[Trecho selecionado]
Tem gente que fala que a lei tem que mudar porque tem que ser social. Porra! Mais social do que já é? Não tem como falar que não é social! Pra mim, é a maior política de ação afirmativa. Pra mim, tem que ser fortalecida. Pra mim, tem que pensar essa permanência, sim.
CEARÁ CRIOLO: Mas ministra, qual é o entendimento da senhora quanto a esse fortalecimento? Fortalecer como? O que a senhora tem em mente?
ANIELLE: A gente tem que demonstrar cada vez mais os dados do progresso e da efetivação das cotas. Porque as pessoas falam: “me prova como cota ajuda em alguma coisa! É mentira”. Eu, enquanto professora, enquanto estava no Instituto Marielle Franco e agora, enquanto ministra, a pergunta que mais fazem é: “desde quando cota ajudou em alguma coisa? Ajudou em quê?”. Isso é inadmissível. E falam isso sendo eu mesma fruto de cota! Entende o absurdo?
A cota produz deputado, produz um monte de coisa! Hoje, você procura dermatologista pra pele negra e já tem. A gente não tinha isso antigamente. É isso o que me deixa indignada. Porque a pergunta que chega pra mim é: “mas pra que fortalecer? Não dá nada”. E a gente tem produção acadêmica de montão de professoras, mas dez anos depois da lei ser criada ainda tem gente no nosso convívio que acha que não tem que ter.
O fortalecimento, pra mim, passa por dados, passa por seminários aos montes. No país inteiro. Faz no mundo inteiro! A gente relançou o Japer [sigla em inglês para indicar Plano de Ação Conjunta para Eliminar a Discriminação, a ser executado em parceria com os Estados Unidos] agora e as primeiras perguntas da embaixadora dos Estados Unidos e das chefes de Departamento de Estado foram sobre as cotas. Porque elas sabem que nós nos inspiramos neles e que a gente tem que fortalecer. E como que fortalece? É isso: fazendo com que elas cheguem a mais espaços. Quando a gente cria preenchimento de 30% nos ministérios, na administração pública. Quando a gente tem um programa de letramento racial, pra que a gente possa debater isso…
CEARÁ CRIOLO: A ideia da senhora, então, é não se trabalhar mais com a ideia de 20% e partir pra patamares maiores de cota?
ANIELLE: Você fala em relação ao ensino superior?

[Exercício curto 1] Reescreva em CSV de duas colunas, "texto" e "resposta", a parte das entradas que começa na linha que contém "Click the Russian flag icon" e vai até o fim delas, com uma linha por entrada, cada campo entre aspas e as quebras de linha trocadas por espaços. Deixe as imagens de fora.
[Exercício curto 2] Dê continuidade ao trecho sobre as cotas a partir do ponto em que ele termina.

[Dados]

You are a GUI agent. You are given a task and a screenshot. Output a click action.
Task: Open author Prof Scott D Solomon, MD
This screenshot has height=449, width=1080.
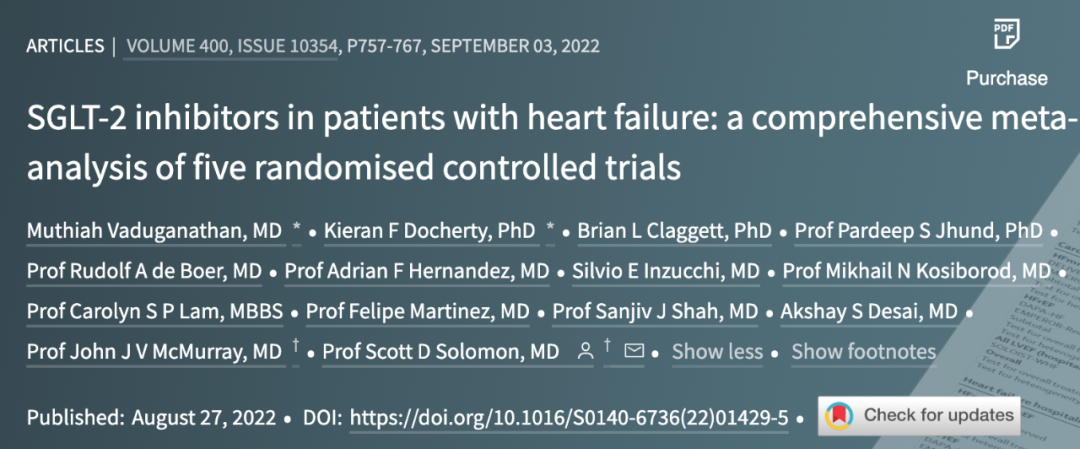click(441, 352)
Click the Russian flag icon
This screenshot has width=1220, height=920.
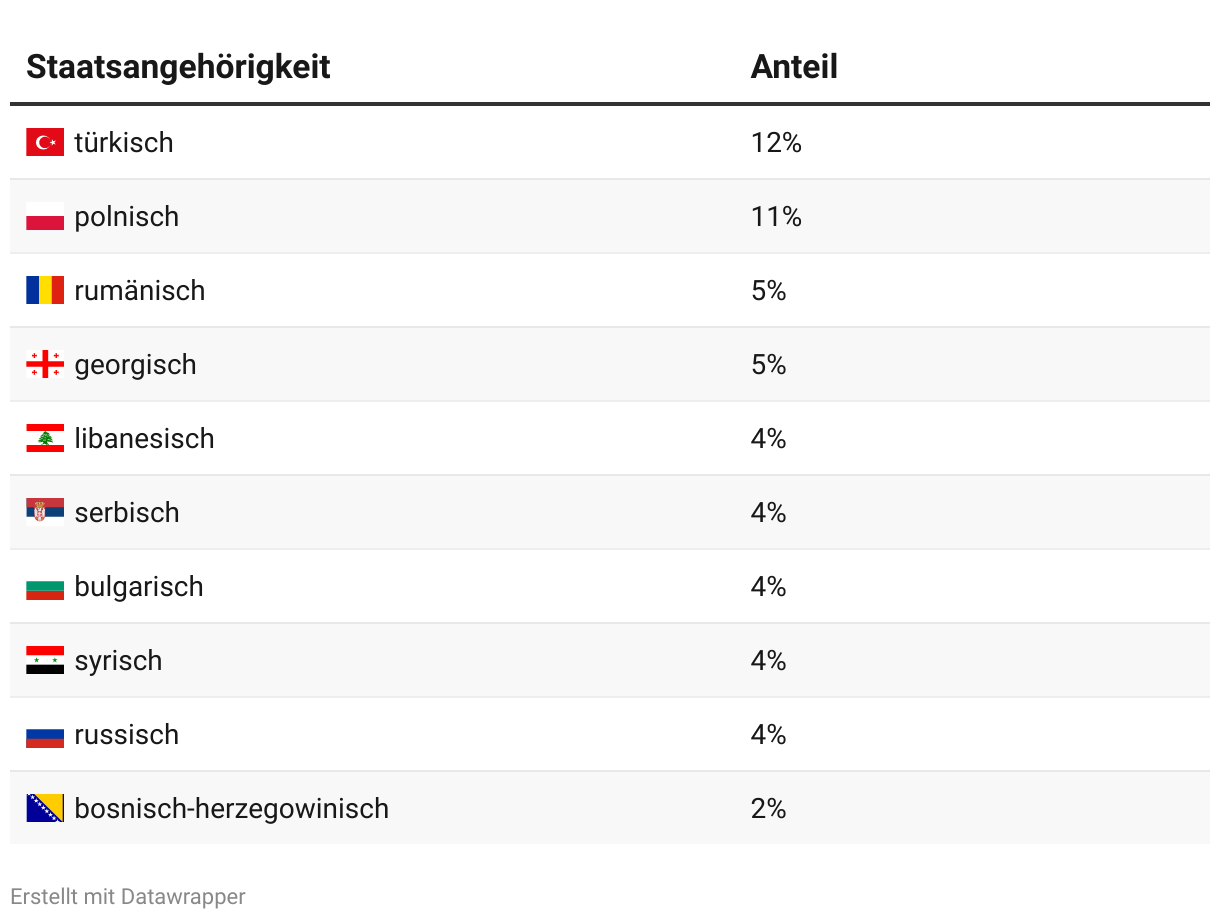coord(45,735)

[Resposta do exercício 1]
texto,resposta
"Click the Russian flag icon This screenshot has width=1220, height=920.","coord(45,735)"

[Resposta do exercício 2]
CEARÁ CRIOLO: De um modo geral, porque via de regra a base que se tem é de reserva de 20% das vagas…
ANIELLE: Ia ser lindo se a gente pudesse ampliar. Mas a gente não perder os 20% é o mínimo. Quando a gente fala de fortalecer, é óbvio que, por mim, a gente colocava 50% nessa bagaça. Por mim, as cotas raciais seriam 50%. Mas a gente sabe que talvez a gente não consiga botar 50%. Mas a gente precisa cada vez mais fortalecer que fique minimamente os 20%. Nós fizemos 30% na administração pública dos Ministérios do Governo Federal. No ensino superior, a gente tem que, pelo menos, manter.
CEARÁ CRIOLO: Cota não é uma temática exclusiva do seu Ministério, embora tenha nascido nele, no primeiro Governo Lula, com a ministra Matilde Ribeiro. Na Educação, a senhora já se articula com o ministro Camilo Santana desde o início do Governo e, hoje, diferente de antigamente, o presidente Lula é uma figura sensível à causa. O que tem avançado com a senhora à frente desse diálogo? O que o Camilo já sinalizou? O que se mostra possível de fazer a curto, médio e longo prazo?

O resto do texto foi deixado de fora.